Survivorship bias refers to the logical error of concentrating on the people or things that "survived" some process while inadvertently overlooking those that did not because of their lack of visibility. This bias can lead to false conclusions, as the results or remaining subjects are not representative of the initial group or conditions.
In finance and business, survivorship bias can result in an overly optimistic perception of performance. Historical data, such as mutual fund returns, can be skewed if only the funds that have survived the test of time are considered. This presents an incomplete image, as the performance of funds that have been dissolved or merged is not taken into account. Similarly, businesses may study successful companies without recognizing the lessons that can be learned from those that failed, potentially leading to misguided strategies.
Survivorship bias is a logical error that occurs when a portion of data is overlooked, leading to misleading conclusions. This bias often manifests in case studies where failed examples are ignored, while successful examples are overly highlighted. During World War II, this concept played a crucial role in military strategies, particularly in aircraft defense systems.
During World War II, the American military was faced with the challenge of protecting their airplanes from enemy fire. Initially, the focus was on reinforcing the areas that showed the most bullet holes on returning planes. It was assumed that these were the areas most susceptible to damage. However, this approach did not account for the planes that did not make it back, which could offer additional, valuable insights.

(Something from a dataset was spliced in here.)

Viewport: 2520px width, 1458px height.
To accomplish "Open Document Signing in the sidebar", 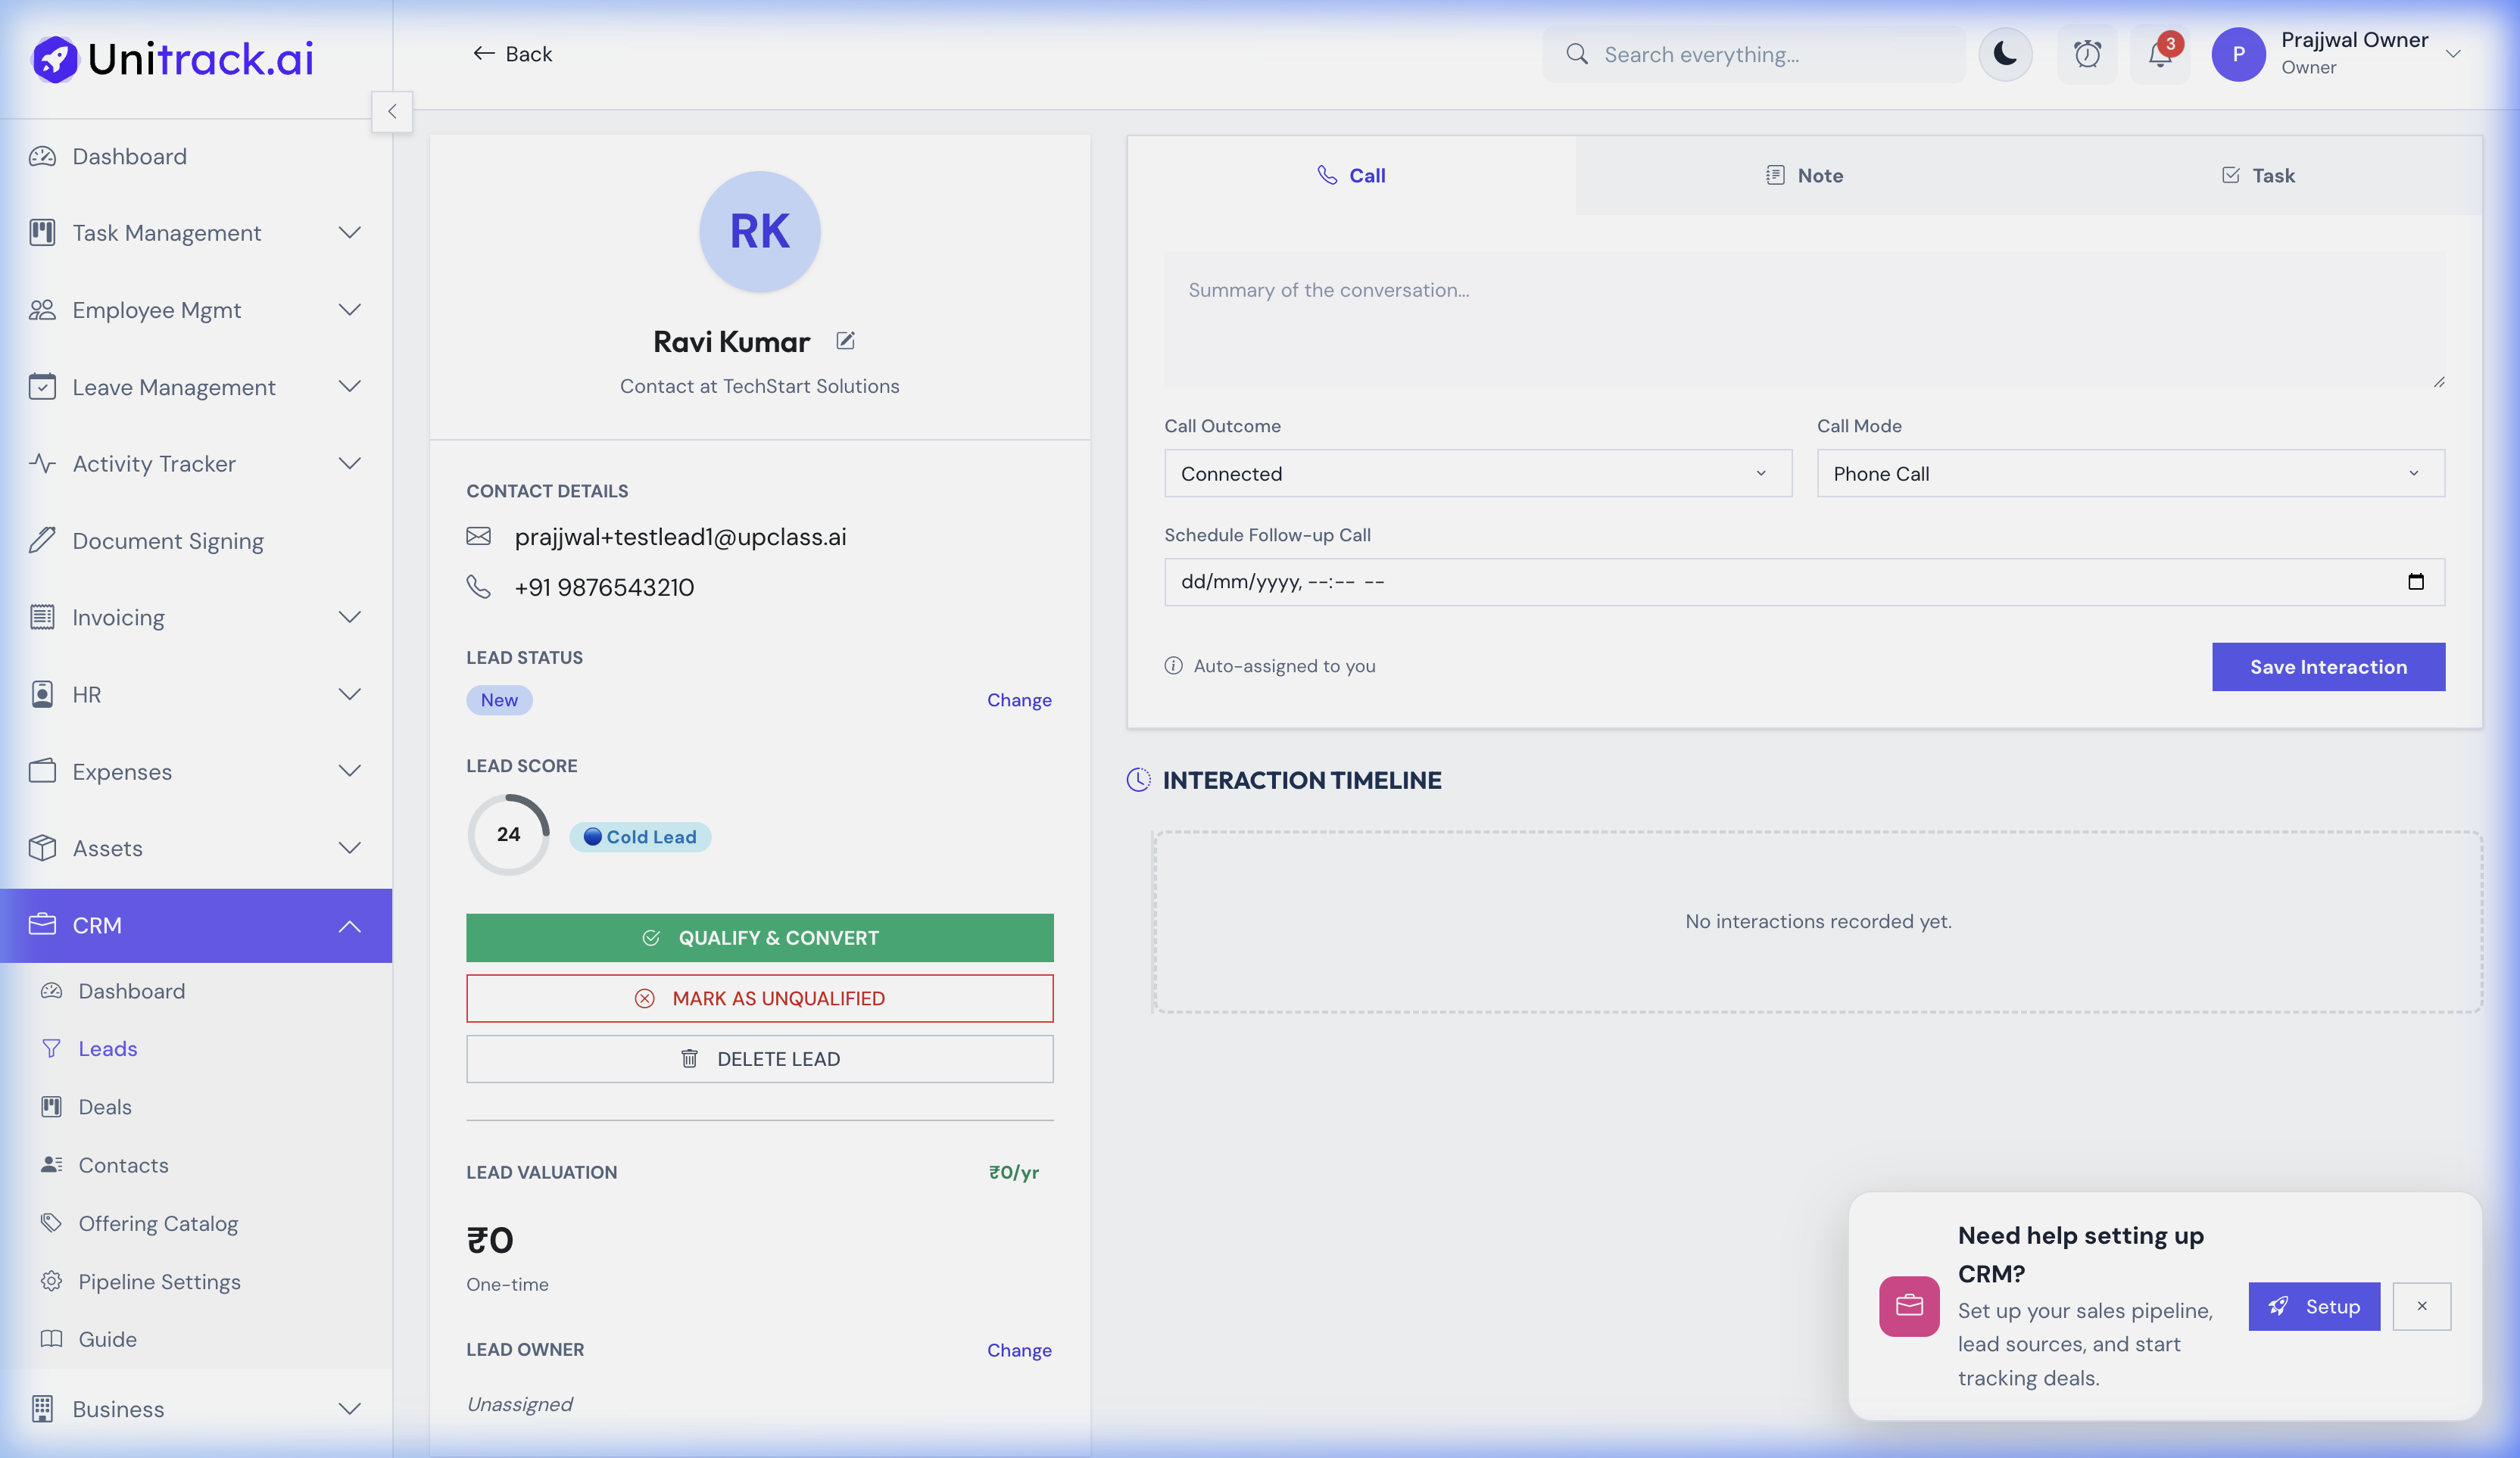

Abraham Wald, a mathematician, challenged the prevailing wisdom on aircraft vulnerability. Wald observed the bullet holes on the airplanes that returned and made a crucial counter-intuitive insight. Instead of adding armour to the areas with the most bullet holes, he proposed reinforcing the areas with the fewest bullet holes. His rationale was that the planes were returning despite being hit in these more robust areas, suggesting that the planes that were shot down were likely to have taken damage in the parts that were hole-free on the returning planes, such as the engines or fuel systems. This shift in perspective was a fundamental application of survivorship bias, revealing that what is seen (the survivable damage) can mislead from what is unseen (the critical, but less obvious, vulnerabilities).
Survivorship bias is a distortion in the understanding of success and performance within finance and business, often resulting in misleading outcomes by focusing only on the winners while ignoring those that did not endure.
It is common in the financial industry to evaluate mutual funds based on their returns. However, this approach can be misleading due to survivorship bias. Funds that perform poorly and are subsequently dissolved or merged are excluded from datasets, inflating the average performance of surviving funds. Studies, such as those on the impact of survivorship bias in mutual funds, show that this can cause investors to overestimate future returns. Recognition of this sampling bias is critical for accurate interpretation of mutual fund performance.
The finance community has endeavored to correct mutual fund performance assessments by incorporating data from non-surviving funds. Survivor bias has the potential to lead to an overestimation of historical performance when considering only the funds that have survived. For instance, a review of measures of persistence in fund performance demonstrated that overlooking the impact of non-surviving funds indeed distorts perceived returns.
In the business world, entrepreneurial success stories like those of Steve Jobs, Bill Gates, and Mark Zuckerberg can sometimes overshadow the vast number of ventures that fail. Survivorship bias leads to a disproportionate amount of attention on the billionaires who succeeded while ignoring the many that didn't, thus creating an unrealistic expectation of becoming an exceptional success in the entrepreneurial field.
Moreover, when considering these successful outcomes, survivorship bias suggests that one might overestimate the ease of achieving billionaire status. It obscures the myriad of factors leading to success and the inherent challenges in entrepreneurship. Highlighting stories of survivors without considering the full spectrum of experiences can lead to a skewed understanding of what constitutes typical business success.
In the context of financial markets, survivorship bias can lead to incorrect interpretations of stock market data and indices. The S&P 500, for example, is an index that is frequently understood as a solid barometer for U.S. equity performance, but it inherently carries survivor bias since only currently successful companies are represented. This could potentially give an investor an overly optimistic view of market conditions.
When only successful stocks and survivors in the market are considered, one might wrongly assume that investing in the stock market is less risky or more predictable than it actually is. Thus, understanding survivorship bias is crucial for anyone interpreting stock market performance. It emphasizes the need for careful consideration of the tail of the distribution—those stocks that didn't fare well and are often excluded from analysis.